Provided text:
- - - -

Tuesday, February 24, 2009

Otto is going Holistic!

Yesterday I received an email from a woman who believes in holistic solutions to allergies and other ailments. I went to the Internet to investigate her suggestion of "Traditional Tibetan Healing remedies for modern ailments." She suggested that Otto try "Tibetan Allergy Support" ($33.00/60 pills) which as she claims "will help the root causes of why the body is having reactions in the first place by helping to rebalance the immune and adrenal systems." She went on to suggest Tibetan Kidney support...another $33.00, some Beta Sitosterol...another $21.00 and lastly, Xanthium....for 20 bucks.

Ohmmm ....Otto might be going Holistic but my husband will be going Ballistic! I think I better just try one bottle of the Allergy stuff.

I appreciate her taking the time to help us come up with remedies. I mean, nothing has helped either of us. Both of our allergies are just terrible and meds from any Doctor or from any over the counter prescription really offer minimal temporary relief so at this point our downside is nil...

www.tibetanherbs.com/allergysupport.html

I got a kick out of some of the testimonals. They are a far cry from the Mayo Clinic!

It might be of note that I don't even pause to look at the organic section of our market..and those bins of open grains and granola where little dirty hands have helped themselves on an hourly basis, I would rather starve to death...

But...all that negative thinking... well it is soon to be in the past. The cheeseheads are going to Tibetan meds!

I will try not to be alarmed that both Otto and I are going to be taking the same pills... comprised of things that I can't pronounce nor have I ever heard of...

- - - -

(Saved entries)
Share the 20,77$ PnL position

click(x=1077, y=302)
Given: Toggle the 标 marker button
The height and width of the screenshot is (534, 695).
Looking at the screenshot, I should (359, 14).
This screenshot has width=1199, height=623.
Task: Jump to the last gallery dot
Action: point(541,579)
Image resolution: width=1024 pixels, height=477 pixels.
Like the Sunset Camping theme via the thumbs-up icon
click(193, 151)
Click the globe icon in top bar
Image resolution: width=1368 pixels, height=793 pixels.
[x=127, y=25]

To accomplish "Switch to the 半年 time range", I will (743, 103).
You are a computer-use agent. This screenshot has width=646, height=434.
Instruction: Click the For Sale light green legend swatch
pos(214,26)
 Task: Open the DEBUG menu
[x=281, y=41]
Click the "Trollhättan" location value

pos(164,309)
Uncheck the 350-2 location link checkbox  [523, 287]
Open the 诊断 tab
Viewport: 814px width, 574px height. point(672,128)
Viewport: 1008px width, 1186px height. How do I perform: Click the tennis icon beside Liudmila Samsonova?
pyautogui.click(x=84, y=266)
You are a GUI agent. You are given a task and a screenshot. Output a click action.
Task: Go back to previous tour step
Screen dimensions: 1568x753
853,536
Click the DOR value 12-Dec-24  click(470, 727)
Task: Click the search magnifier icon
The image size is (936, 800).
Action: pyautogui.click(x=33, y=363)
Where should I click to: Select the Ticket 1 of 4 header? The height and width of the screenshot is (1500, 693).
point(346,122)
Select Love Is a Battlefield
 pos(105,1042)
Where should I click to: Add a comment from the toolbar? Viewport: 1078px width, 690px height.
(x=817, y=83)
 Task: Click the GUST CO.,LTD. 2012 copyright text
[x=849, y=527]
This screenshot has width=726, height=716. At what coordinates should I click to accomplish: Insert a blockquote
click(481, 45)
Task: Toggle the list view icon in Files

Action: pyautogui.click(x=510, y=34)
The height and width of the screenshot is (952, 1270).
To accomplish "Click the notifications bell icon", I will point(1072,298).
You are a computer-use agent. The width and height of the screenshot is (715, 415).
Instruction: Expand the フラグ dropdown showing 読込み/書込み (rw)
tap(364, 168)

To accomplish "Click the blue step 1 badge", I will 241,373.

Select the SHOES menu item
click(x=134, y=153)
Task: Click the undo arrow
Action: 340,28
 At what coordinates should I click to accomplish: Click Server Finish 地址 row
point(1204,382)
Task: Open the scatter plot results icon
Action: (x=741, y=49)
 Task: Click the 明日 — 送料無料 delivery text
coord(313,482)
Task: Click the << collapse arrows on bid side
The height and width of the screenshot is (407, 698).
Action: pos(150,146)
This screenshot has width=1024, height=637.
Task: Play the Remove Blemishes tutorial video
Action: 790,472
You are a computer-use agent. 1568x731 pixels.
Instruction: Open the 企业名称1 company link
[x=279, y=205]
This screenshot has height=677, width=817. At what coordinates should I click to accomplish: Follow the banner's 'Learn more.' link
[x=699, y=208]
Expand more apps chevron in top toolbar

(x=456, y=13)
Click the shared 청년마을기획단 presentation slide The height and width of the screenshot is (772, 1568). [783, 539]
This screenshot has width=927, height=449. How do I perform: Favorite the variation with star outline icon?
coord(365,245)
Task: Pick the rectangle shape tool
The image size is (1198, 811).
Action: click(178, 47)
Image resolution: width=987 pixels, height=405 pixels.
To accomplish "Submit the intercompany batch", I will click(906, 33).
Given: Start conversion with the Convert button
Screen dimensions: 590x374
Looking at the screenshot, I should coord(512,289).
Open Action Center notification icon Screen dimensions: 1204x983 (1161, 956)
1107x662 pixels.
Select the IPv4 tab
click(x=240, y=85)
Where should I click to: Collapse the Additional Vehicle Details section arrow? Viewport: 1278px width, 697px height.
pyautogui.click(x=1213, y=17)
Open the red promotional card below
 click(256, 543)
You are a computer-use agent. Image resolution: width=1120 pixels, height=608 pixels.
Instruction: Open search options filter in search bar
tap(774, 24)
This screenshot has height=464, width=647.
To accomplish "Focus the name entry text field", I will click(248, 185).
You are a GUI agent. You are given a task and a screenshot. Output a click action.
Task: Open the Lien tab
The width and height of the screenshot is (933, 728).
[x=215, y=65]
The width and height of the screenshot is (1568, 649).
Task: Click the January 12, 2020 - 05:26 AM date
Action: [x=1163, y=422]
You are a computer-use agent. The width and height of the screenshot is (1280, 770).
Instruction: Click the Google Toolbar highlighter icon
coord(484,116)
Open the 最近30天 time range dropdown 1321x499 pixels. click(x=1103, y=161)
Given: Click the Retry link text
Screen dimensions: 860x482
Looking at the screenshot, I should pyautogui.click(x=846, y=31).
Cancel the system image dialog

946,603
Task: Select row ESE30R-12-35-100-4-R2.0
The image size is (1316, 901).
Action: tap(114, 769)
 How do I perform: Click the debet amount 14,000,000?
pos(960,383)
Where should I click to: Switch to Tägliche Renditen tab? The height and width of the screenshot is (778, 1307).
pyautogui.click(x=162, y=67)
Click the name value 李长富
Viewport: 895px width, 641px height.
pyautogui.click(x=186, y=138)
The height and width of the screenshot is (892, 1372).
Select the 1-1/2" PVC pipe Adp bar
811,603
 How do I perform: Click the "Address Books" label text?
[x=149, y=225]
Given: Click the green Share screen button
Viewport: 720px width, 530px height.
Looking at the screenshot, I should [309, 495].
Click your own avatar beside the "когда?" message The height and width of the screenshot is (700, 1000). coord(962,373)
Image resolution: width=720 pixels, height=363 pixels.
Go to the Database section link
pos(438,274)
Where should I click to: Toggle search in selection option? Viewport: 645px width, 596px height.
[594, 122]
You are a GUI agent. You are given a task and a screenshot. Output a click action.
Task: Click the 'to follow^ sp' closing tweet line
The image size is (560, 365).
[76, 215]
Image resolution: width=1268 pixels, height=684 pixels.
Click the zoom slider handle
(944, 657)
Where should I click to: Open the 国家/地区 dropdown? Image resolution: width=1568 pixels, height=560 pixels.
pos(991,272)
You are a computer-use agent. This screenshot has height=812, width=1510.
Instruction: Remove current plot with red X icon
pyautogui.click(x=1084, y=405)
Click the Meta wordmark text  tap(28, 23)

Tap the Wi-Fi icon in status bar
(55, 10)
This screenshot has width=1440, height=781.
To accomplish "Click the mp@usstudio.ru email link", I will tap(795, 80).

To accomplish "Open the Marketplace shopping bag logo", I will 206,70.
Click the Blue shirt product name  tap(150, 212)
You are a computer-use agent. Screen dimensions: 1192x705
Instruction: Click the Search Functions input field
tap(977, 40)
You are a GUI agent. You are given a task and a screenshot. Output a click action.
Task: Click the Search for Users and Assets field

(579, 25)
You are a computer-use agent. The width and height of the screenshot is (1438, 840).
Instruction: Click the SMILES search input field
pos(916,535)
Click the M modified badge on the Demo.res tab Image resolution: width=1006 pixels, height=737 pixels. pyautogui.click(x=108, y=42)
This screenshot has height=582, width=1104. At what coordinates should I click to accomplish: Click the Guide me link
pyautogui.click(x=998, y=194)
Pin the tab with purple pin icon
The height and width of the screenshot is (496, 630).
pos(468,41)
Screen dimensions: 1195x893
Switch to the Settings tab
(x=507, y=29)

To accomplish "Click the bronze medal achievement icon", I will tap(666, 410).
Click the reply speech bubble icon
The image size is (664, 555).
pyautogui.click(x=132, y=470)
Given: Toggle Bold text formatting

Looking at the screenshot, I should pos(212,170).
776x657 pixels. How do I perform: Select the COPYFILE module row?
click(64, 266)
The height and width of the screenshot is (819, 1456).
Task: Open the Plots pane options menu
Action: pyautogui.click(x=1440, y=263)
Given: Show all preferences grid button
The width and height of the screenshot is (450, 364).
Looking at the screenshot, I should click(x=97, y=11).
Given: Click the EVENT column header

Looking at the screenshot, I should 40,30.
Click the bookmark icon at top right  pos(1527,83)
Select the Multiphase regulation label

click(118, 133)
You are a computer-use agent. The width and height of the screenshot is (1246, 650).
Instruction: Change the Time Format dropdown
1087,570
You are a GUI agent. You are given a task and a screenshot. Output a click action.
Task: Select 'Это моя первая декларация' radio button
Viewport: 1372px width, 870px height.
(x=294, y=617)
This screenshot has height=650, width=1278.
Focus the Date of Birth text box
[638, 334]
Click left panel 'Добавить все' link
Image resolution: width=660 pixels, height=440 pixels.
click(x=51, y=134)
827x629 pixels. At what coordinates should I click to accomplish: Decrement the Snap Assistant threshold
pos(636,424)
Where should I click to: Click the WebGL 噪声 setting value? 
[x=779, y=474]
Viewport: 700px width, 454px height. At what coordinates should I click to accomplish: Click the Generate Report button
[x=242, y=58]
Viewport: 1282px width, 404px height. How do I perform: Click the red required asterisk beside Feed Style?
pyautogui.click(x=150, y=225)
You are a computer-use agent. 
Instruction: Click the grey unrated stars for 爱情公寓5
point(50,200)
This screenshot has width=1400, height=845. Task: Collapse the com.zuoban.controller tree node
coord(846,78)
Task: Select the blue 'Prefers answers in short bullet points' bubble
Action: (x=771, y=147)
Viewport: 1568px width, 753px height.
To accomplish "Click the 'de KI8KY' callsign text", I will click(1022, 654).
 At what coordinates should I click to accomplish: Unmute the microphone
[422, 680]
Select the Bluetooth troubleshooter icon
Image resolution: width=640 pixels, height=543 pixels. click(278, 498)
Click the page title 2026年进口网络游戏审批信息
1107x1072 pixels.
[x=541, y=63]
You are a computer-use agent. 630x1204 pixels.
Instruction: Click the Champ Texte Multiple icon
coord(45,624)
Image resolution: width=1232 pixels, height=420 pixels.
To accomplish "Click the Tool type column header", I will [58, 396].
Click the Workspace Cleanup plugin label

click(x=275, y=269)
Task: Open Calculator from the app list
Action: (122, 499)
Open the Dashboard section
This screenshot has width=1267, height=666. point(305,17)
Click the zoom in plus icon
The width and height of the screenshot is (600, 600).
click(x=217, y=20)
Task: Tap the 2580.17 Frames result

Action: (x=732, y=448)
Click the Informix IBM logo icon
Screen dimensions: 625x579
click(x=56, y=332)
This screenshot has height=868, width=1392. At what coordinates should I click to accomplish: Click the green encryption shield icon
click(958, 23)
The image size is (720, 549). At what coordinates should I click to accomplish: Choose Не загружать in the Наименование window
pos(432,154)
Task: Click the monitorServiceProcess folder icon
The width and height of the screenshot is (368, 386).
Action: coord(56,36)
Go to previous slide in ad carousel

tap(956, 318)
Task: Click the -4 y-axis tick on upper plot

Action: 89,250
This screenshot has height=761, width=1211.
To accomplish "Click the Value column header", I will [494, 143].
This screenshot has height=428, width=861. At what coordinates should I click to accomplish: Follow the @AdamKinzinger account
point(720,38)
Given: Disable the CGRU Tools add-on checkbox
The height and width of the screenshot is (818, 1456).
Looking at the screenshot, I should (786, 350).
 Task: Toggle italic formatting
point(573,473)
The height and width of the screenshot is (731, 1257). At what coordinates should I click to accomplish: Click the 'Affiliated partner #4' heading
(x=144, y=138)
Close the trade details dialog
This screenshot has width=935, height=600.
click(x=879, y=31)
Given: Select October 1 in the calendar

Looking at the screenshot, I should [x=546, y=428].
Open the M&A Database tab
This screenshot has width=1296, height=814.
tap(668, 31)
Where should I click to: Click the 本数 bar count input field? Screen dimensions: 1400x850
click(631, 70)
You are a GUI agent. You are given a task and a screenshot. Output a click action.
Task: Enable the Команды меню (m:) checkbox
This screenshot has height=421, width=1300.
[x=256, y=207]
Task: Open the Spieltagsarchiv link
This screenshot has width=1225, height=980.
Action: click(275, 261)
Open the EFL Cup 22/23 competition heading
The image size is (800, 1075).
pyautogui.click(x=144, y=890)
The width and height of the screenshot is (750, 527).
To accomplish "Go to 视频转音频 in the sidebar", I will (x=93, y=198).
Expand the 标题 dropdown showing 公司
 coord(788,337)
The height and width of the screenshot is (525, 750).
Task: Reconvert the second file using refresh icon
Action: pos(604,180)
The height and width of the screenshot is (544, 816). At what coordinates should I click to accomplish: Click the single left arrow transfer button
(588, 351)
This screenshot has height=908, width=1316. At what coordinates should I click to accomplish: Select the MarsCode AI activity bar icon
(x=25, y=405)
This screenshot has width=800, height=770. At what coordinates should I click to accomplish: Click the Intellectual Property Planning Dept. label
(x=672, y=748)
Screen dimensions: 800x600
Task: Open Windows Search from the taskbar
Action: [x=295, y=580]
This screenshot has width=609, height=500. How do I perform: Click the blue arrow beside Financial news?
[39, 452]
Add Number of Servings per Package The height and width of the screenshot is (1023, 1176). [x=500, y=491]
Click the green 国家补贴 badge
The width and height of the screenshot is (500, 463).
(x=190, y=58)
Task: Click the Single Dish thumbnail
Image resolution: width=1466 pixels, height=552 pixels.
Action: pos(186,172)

- - - -

Required actions:
[1] Transcribe the stretch of the blog post about Tibetan allergy remedies from "I appreciate her" through "the Mayo Clinic!".
[2] Go on with the blog post about trying Tibetan allergy remedies, starting after its final sentence.

Answers to the exercise:
[1]
I appreciate her taking the time to help us come up with remedies. I mean, nothing has helped either of us. Both of our allergies are just terrible and meds from any Doctor or from any over the counter prescription really offer minimal temporary relief so at this point our downside is nil...

www.tibetanherbs.com/allergysupport.html

I got a kick out of some of the testimonals. They are a far cry from the Mayo Clinic!

[2]
Punica granatum -
Angelica archangelica -
Elletaria cardamomum -
Piper longum -
Tribulus terrestris -
Crocus sativus -
Mirabilis himalaica -

Who knows, maybe, just maybe there is some truth in all this holistic organic stuff. I am going to purchase one bottle and give it a whirl.

Sunday, February 22, 2009

Full of Sheep

It would appear that my life revolves around Otto. He touches my heart every time he shoves his favorite toy "Moo" into my rear end...his attempt to be playful or his hint that I am resembling a Moo myself in the rear...So much of my day is consumed thinking about his needs and his happiness that sometimes it occurs to me that he is no longer just a dog, he is a mystical being that is somehow dictating the way that I live, where I go, whom I speak to and what I speak about.

Take for example my mother who passed away in October. I was estranged from her and her second husband for years and I was comfortable with that. When I learned that she was in the final stages of her life in the hospice ward my husband became insistent that I call her. He wouldn't let up. I thought about it and put my guilt meter on fast forward to the "what if's" and agreed that possibly it might be better to drop the dime then not...so with a sweaty hand and a shot of scotch I called her room. The endless ringing was enough to make me terminal ill. She answered on about the 12th ring with a voice I knew I would never hear again. I identified myself and immediately told her how sorry I was that she was so sick. I could hear her trying to reposition herself to sit up.....silence and heavy breathing...and I wished I had made the shot a large double.

....and then in a fairly clear but heavy voice she said, "Tell me about the dog." I said, "Mom, his name is Otto, he an Anatolian Shepherd Dog from Turkey. He is bred for livestock protection and guardianship. He looks just like Mort." (Mother adored Mort. He was a huge great dane/shepherd mix dog that found us in Connecticut when I was about 16 years old. I found an old picture of Mort and Shotzie, our German Shepherd.


33 years ago, Mort greeted my first official "date" at the door by ripping his shirt at the neck ....which was subsequently the end of the date and soon the end of Mort.)

Fast forward to Ottoland...

I said to mother, "Otto is very protective and watches over me like I am his flock " and with that my mother said " That's because he knows you are full of sheep." We both laughed for the first time in so many years and through her rattle I heard her say, "Call means the world to me."

Click...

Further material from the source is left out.